■ Given entries
——————————

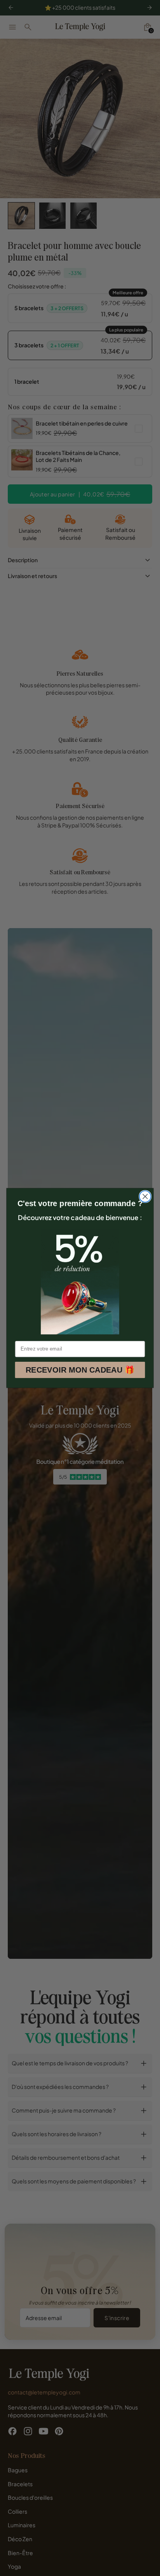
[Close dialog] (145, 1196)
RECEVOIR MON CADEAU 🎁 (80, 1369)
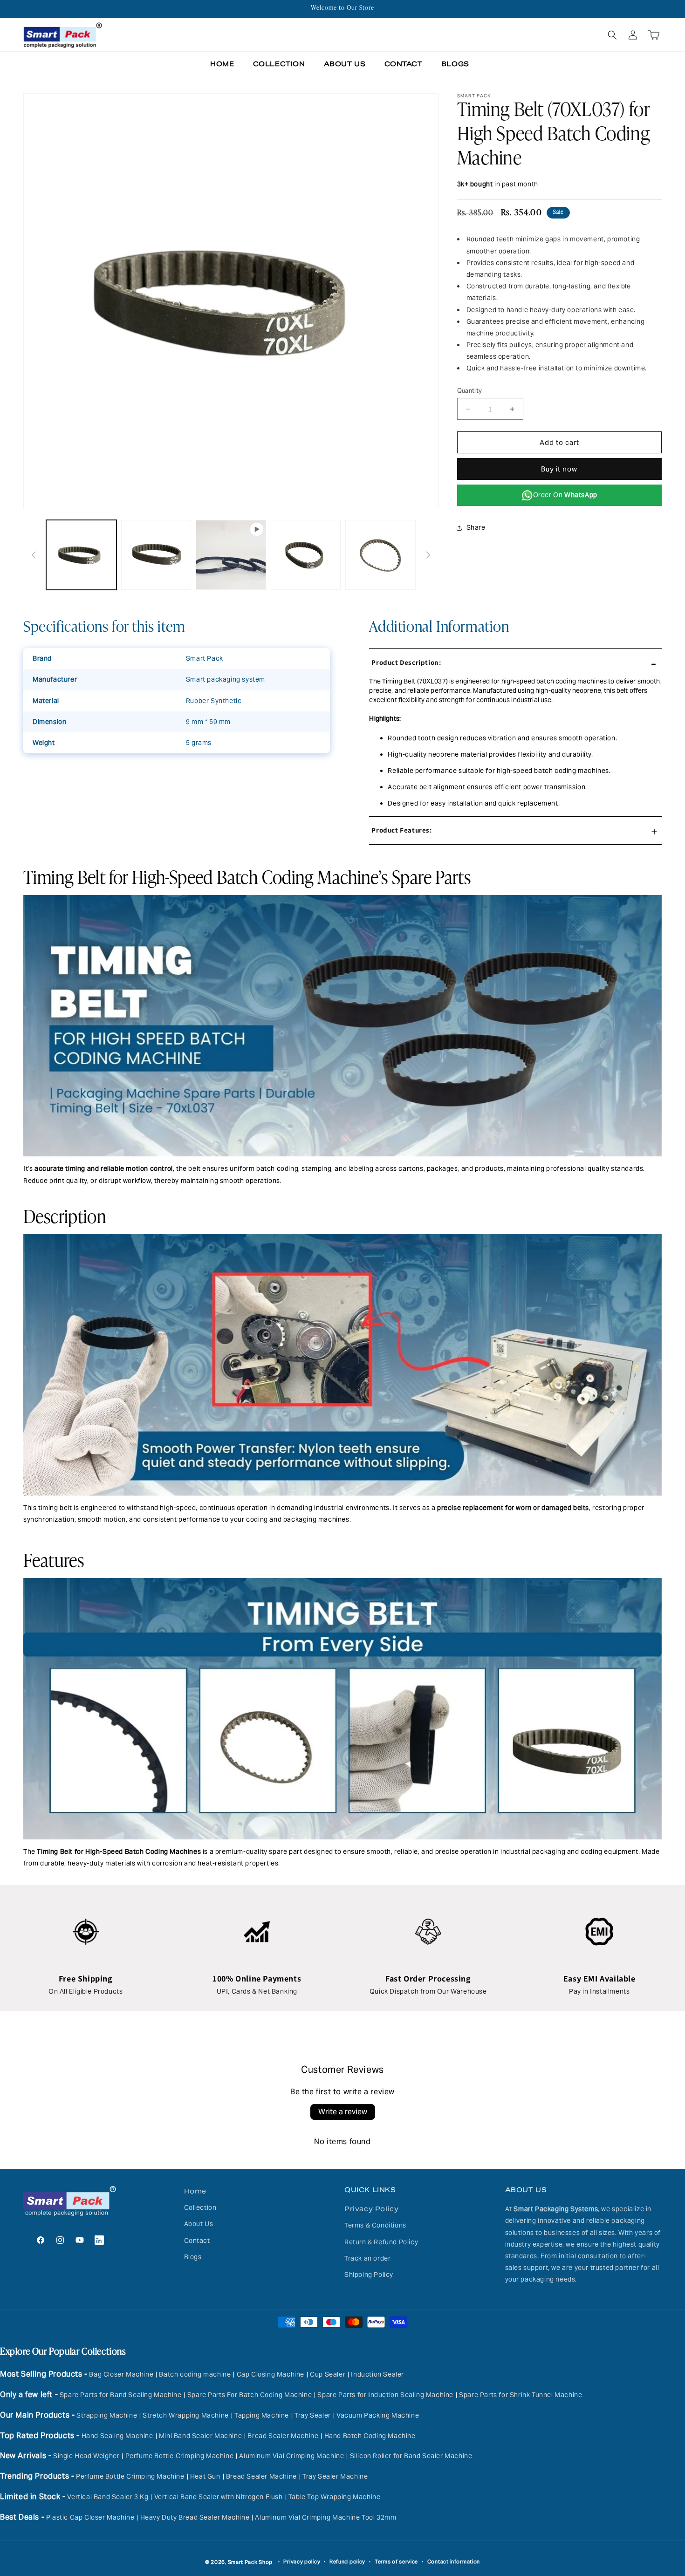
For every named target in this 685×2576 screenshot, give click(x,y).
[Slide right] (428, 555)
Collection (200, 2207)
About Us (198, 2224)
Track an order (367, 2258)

——————————

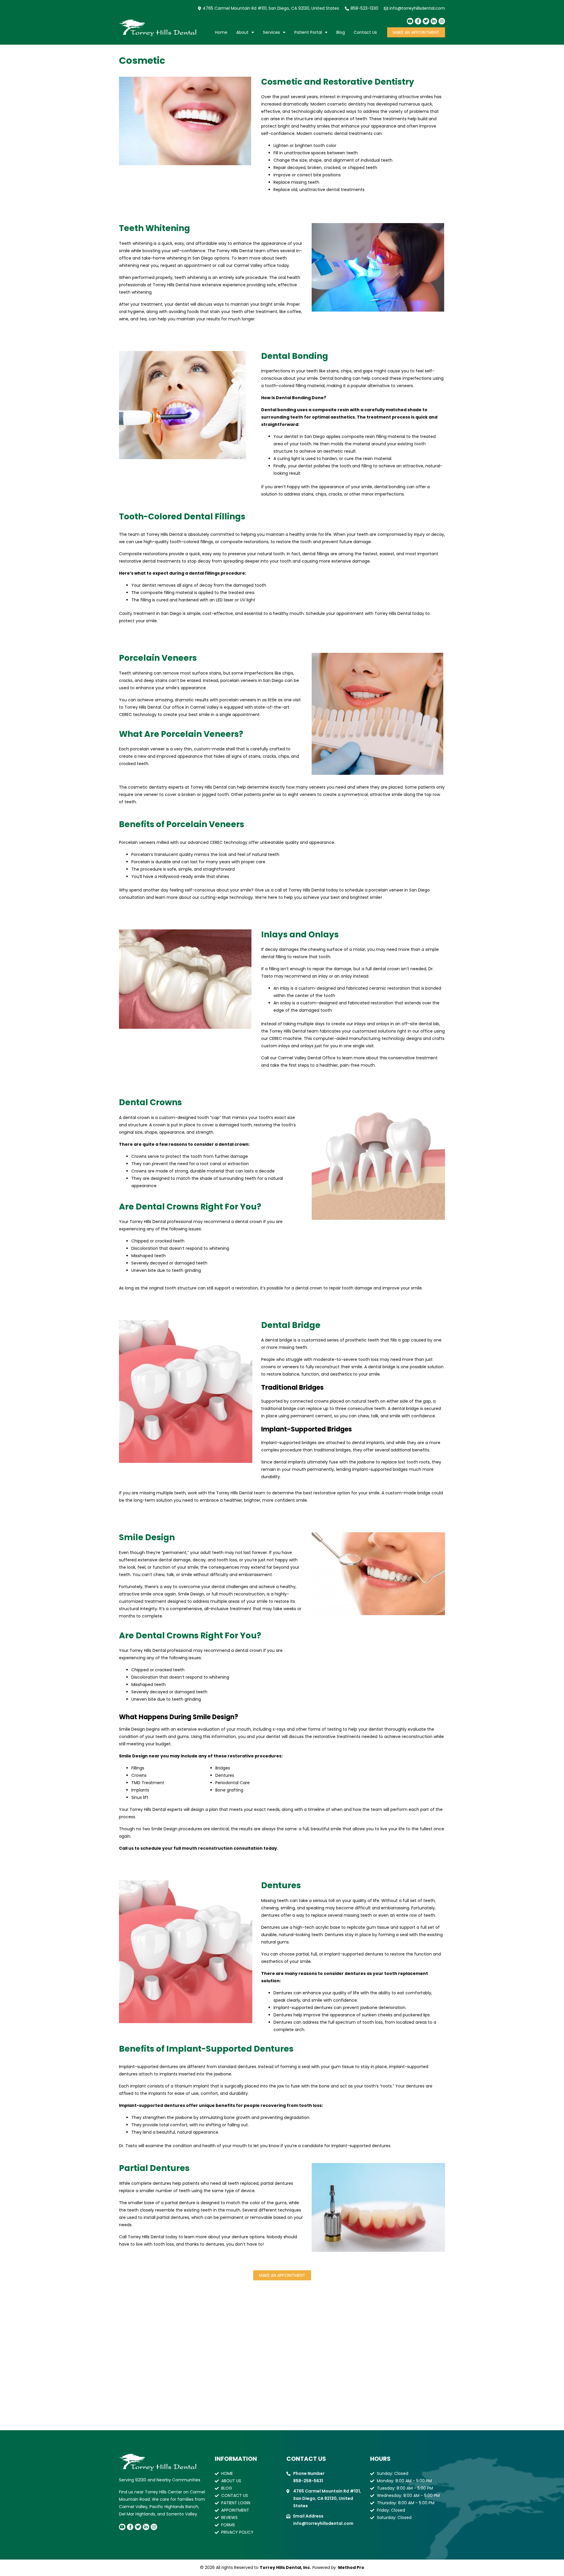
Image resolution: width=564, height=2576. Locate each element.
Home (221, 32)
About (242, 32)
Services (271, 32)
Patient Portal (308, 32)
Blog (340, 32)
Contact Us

——————————

■ Task directions
Transcribe, word for word, the lines of the listing above from the one that contains "[Close dialog] (145, 1196)" through the one that contains "Track an order (367, 2258)", keeping both ends and dropping the pictures.

■ Task response
[Close dialog] (145, 1196)
RECEVOIR MON CADEAU 🎁 (80, 1369)
For every named target in this 685×2576 screenshot, give click(x,y).
[Slide right] (428, 555)
Collection (200, 2207)
About Us (198, 2224)
Track an order (367, 2258)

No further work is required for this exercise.